Quotulatiousness

November 30, 2015

Charles Stross cover reveal for The Nightmare Stacks

Filed under: Books, Britain, Humour — Tags: — Nicholas @ 03:00

The Nightmare Stacks (UK edition)

The Nightmare Stacks (UK edition)

The Nightmare Stacks (North American edition)

The Nightmare Stacks (North American edition)

The next book in the Charles Stross “Laundry Files” series will be The Nightmare Stacks, to be released in June, 2016. There are two versions of the cover because Charles has different publishers for the UK and North American markets. This novel will not feature either Bob Howard or Mo (who featured in the most recent book The Annihilation Score), as Charles explains in the interview linked below. If you haven’t discovered the “Laundry” series, you’re missing a treat. Start with The Atrocity Archives and discover what happens when you mix secret agents and espionage with mind-numbing horrors from the Cthulhu mythos. Highly recommended.

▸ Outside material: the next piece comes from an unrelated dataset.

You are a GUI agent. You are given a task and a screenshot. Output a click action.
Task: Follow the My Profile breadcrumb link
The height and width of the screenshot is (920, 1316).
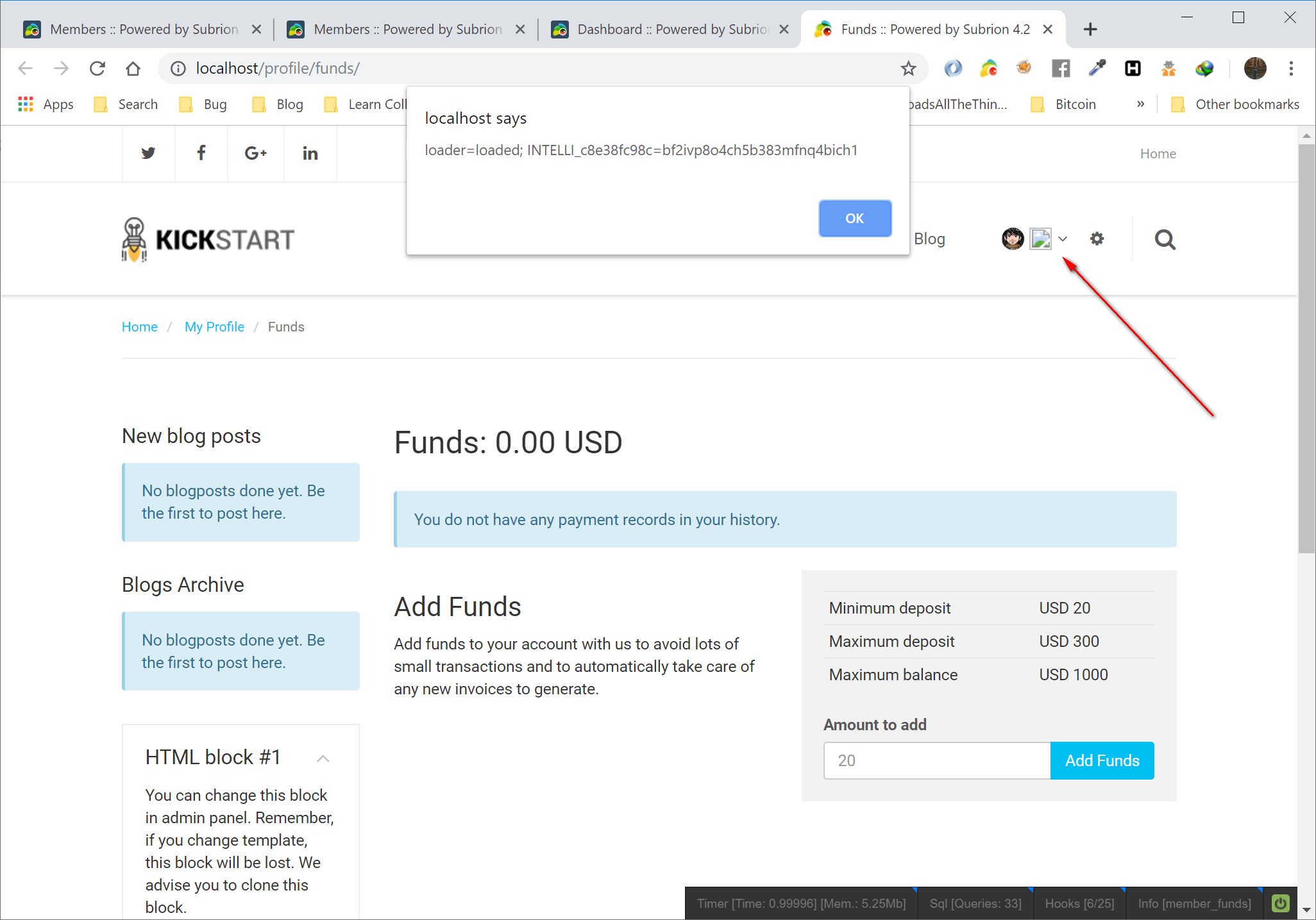(214, 327)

Charlie Jane Anders talked to Charles about the book and the series:

How has the Laundry Files series changed and evolved in the dozen years or so that you’ve been writing it? Are there elements that you’re still surprised became so prominent?

I’ve been writing the Laundry Files series for 16 years at this point. When I began, I intended the short novel “The Atrocity Archive” (published with “The Concrete Jungle” in the book The Atrocity Archives — note the plural!) as a one-shot. It was only a few years later, when people began asking for more, that I had any idea of writing a sequel, and only with the third book, 8 years in, that I realized I needed a Plan. And because the book’s narrator, Bob, had been aging in line with the real world as I wrote the first three books, the most obvious plan was: track Bob’s career as he grows older, more senior, and more cynical.

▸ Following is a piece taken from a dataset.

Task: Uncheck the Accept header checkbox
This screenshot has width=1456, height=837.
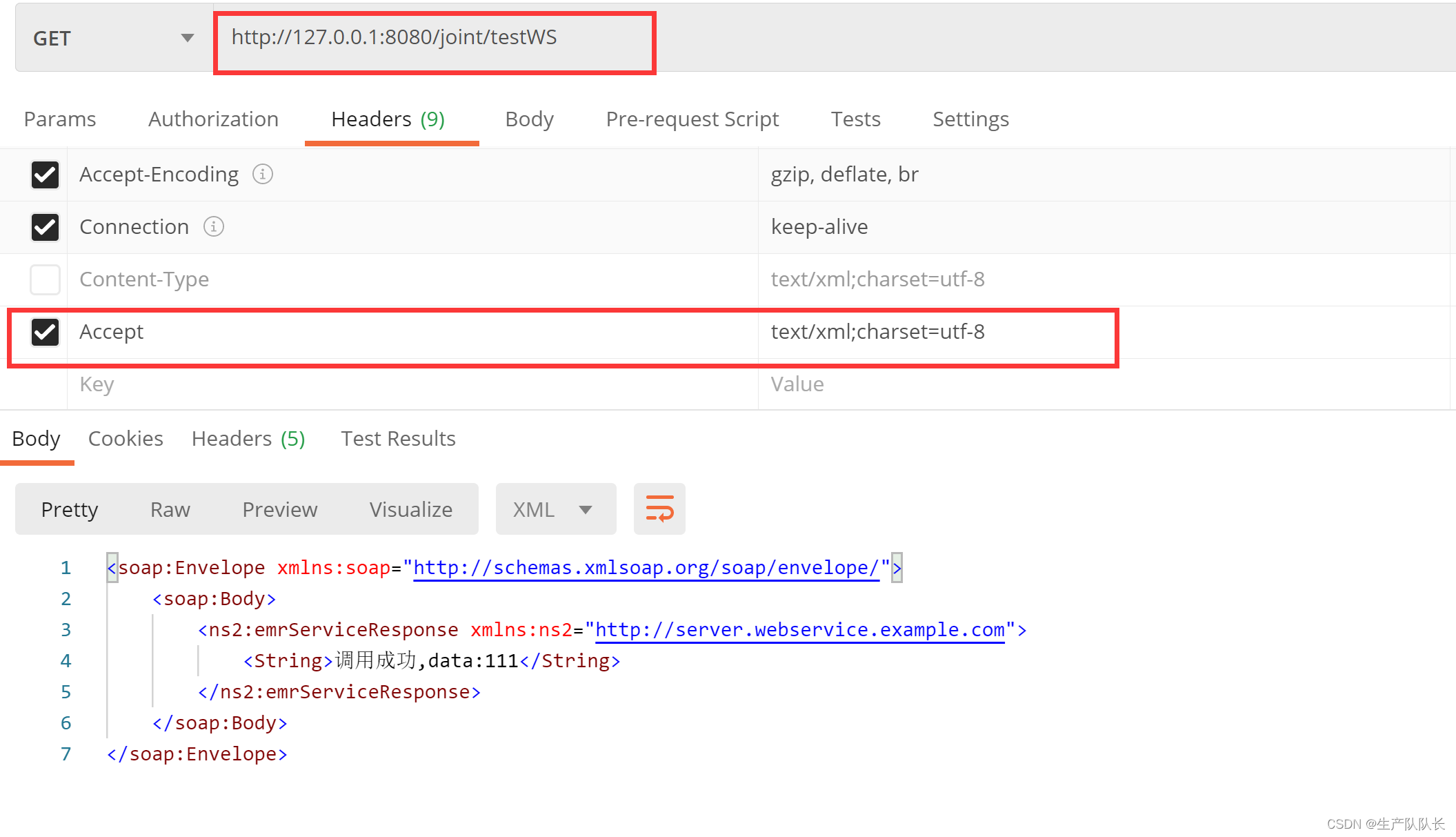Action: [45, 332]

This turned out to be a really fortuitous choice. It allowed me to fix some minor inconsistencies in the earlier books; because they’re Bob’s workplace memoir, he often gets the wrong end of the stick at first then learns better about some aspect of the job over time. It also allowed me to deepen him as a character, adding complexity to the narrative as he ages and possibly becomes more self-aware (although he doesn’t really have to grow up until books 8 or 9).

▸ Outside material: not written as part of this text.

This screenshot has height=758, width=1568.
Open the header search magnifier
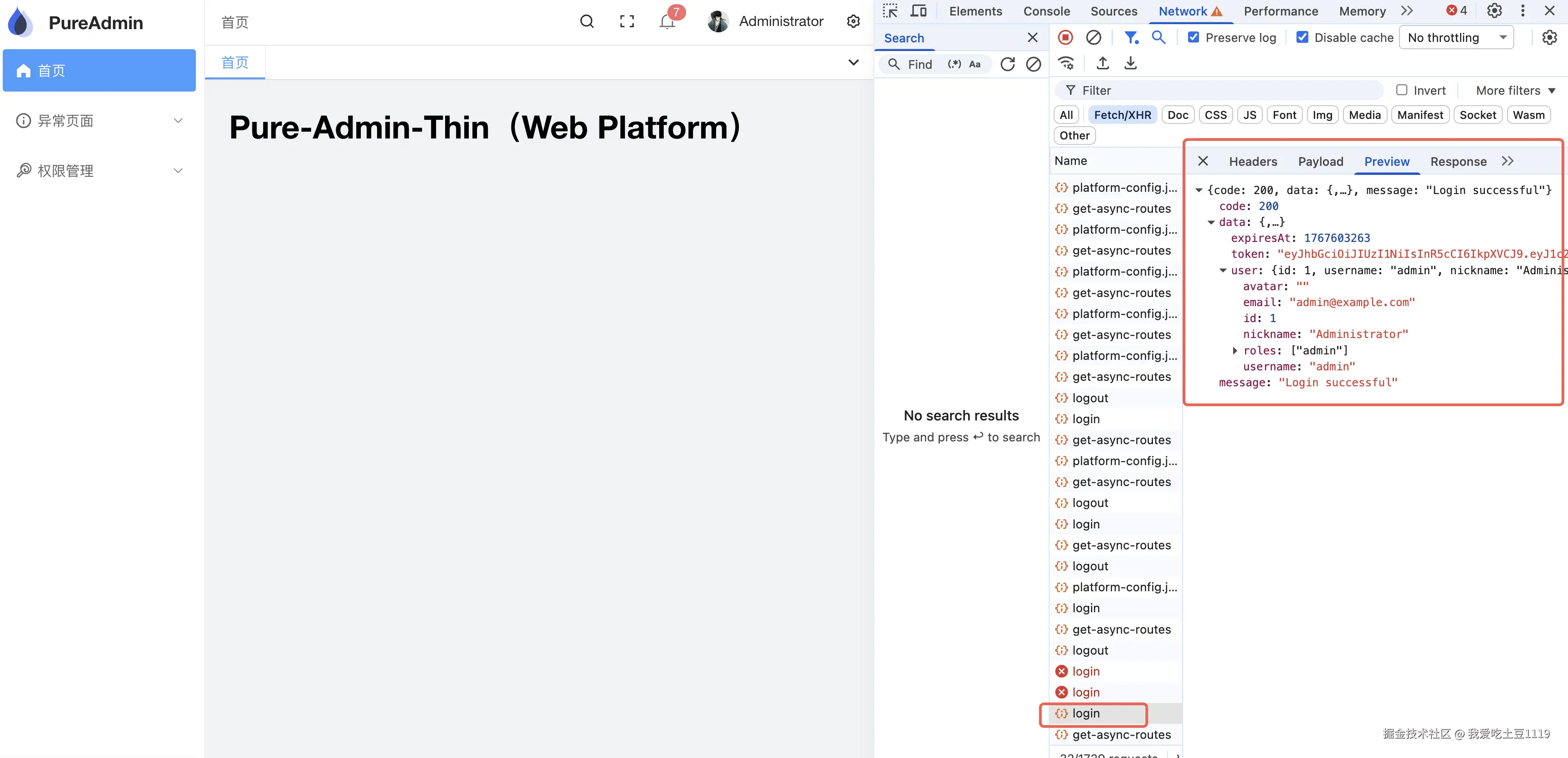click(x=586, y=22)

What I really wasn’t expecting was that Bob’s life would take over — and that the most important events in it would end up taking place off-screen, so far off-screen that I needed to pick new narrative voices! His wife Mo, for example, exhibits a very unvarnished perspective on Bob’s seemingly bottomless reserves of self-delusion in The Annihilation Score, and demonstrates that the series is very much about the Laundry as an organization, rather than just being Tales of Bob. And in The Nightmare Stacks I had to leave Bob behind entirely in order to give a worm’s eye view of the start of events that will give rise (eventually) to the climax of the series.

This book features a new character, Alex, instead of Bob. What’s the reason for switching focus?

In The Atrocity Archives Bob starts out as a twenty-something tech support guy who has blundered into a Len Deighton spy thriller (with added tentacles). By the start of The Rhesus Chart, Bob has leveled up so far that he can wade into a nest of vampires — admittedly rather inexperienced vampires — and escape with mildly damaged dignity and a stack of paperwork. Power-ups are a constant problem for any multi-book series that riffs off the Hero’s Journey: how do you engage with the underdog when your protagonist has risen from Midshipman to Admiral of the Fleet?

Alex is in some ways not dissimilar to Bob in his early incarnation. There are drastic differences: Alex has powers of his own — although they come at a drastic price. But Alex takes us back to the guy who gets sent to fix the cabling rather than spending all his time in policy meetings. And he’s got a young guy’s problems and social anxieties, unlike Bob (who by this point is in his early forties).